Newscorp is indeed dropping out of Google01 Dec 2009
The big disappearing act
When Rupert Murdoch announced that he would remove his sites from Google (in order to make a deal with Microsoft, so that only Bing would have the NewsCorp pages, as we now assume), he apparently wasn’t kidding. Although all Google web sites still indicate that e.g. MySpace has 179 million pages in the index, the Google API is currently returning another number for that: only 7 million.
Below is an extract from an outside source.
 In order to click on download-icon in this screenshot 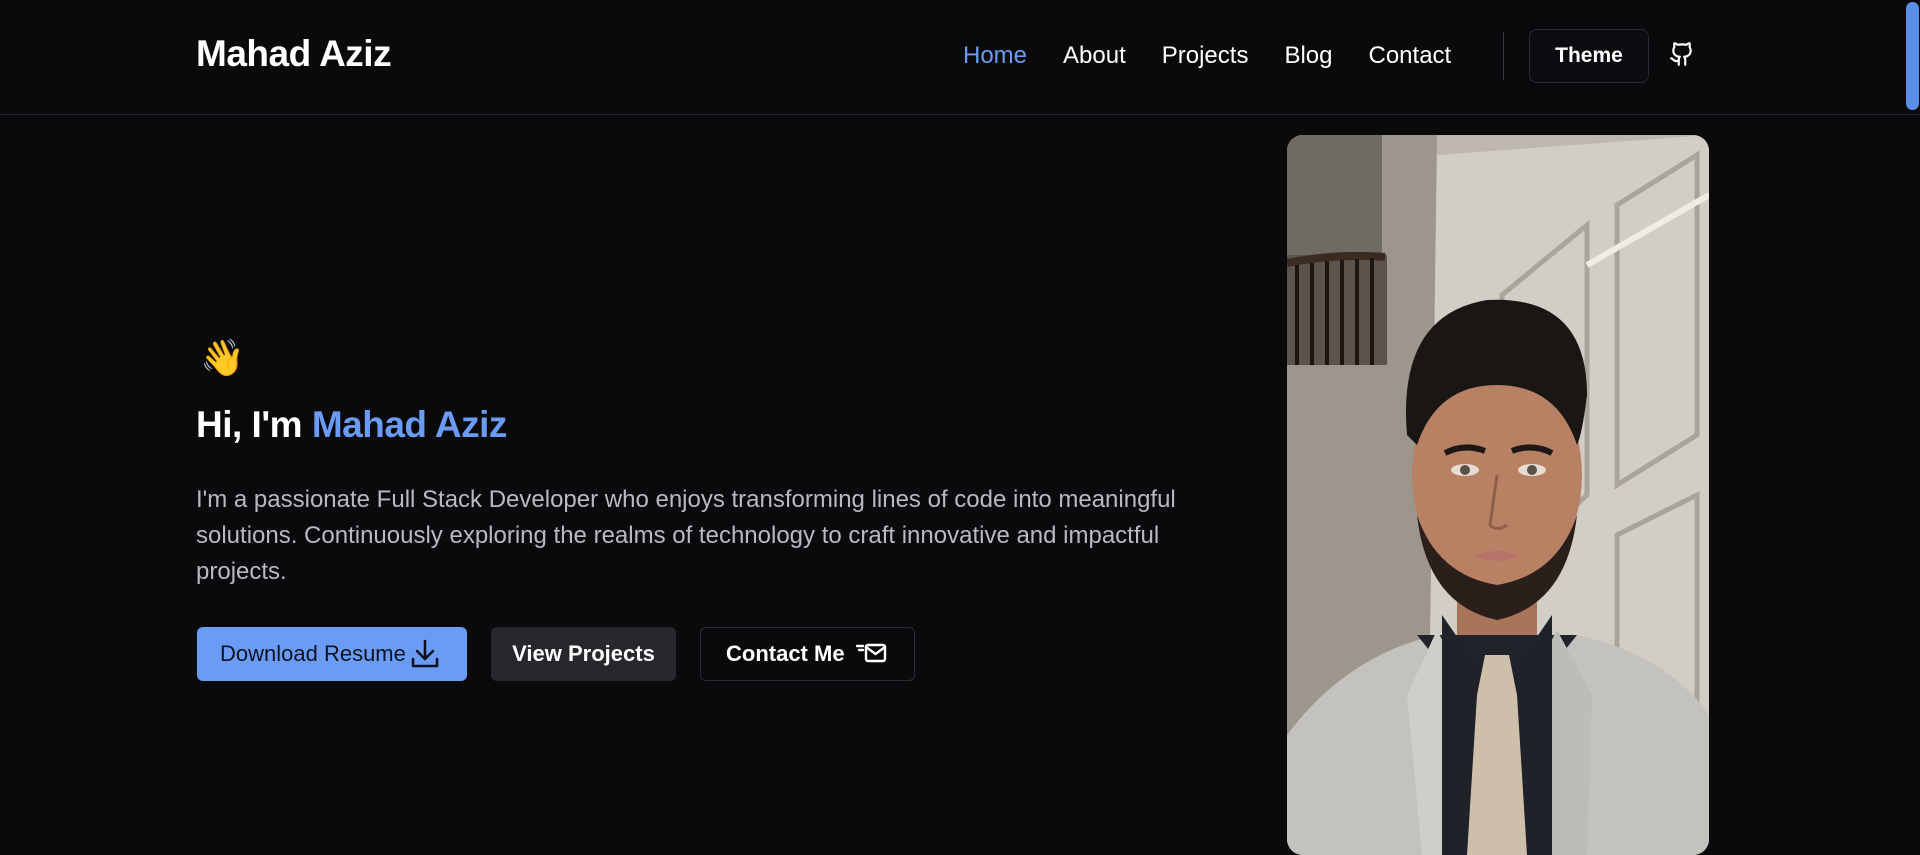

The total number of NewsCorp pages (a sum of MySpace, IGN, RottenTomatoes, …) has dropped from 192 million to 12 million.
Which sites are Newscorp?
Let me give you some of his ‘big’ sites and how their # indexed pages have dropped:
- Myspace: from 179 mio to 7 mio
- RottenTomatoes: from 4 mio to 100.000
- IGN: from 4 mio to 300.000
- Stats.com: from 2.4 mio to 50.000
- News.com.au: from 1.2 mio to 70.000
- Sky.com: from 1.4 mio to 85.000
I suspect the Fox, National Geographic, Daily Telegraph, and other sites will soon follow.
Did he send in the robots?
I checked to see if NewsCorp finally started using the
robots.txt file, because that’s the way you’re supposed to remove content from Google, not with press conferences.
User-agent: * Disallow:
User-agent: Mediapartners-Google Disallow:
And the answer there is “no”. So I’m not sure how they tell the Google crawler to stay out.
— UPDATE —
Source of the data:
The numbers come from http://tools.forret.com/newscorp/, which uses the Google Search API. I double-checked the replies from the API: for MySpace.com I get
"estimatedResultCount": "6950000" so 7 million, not 179 million. If there’s an error, it’s in the Googleplex.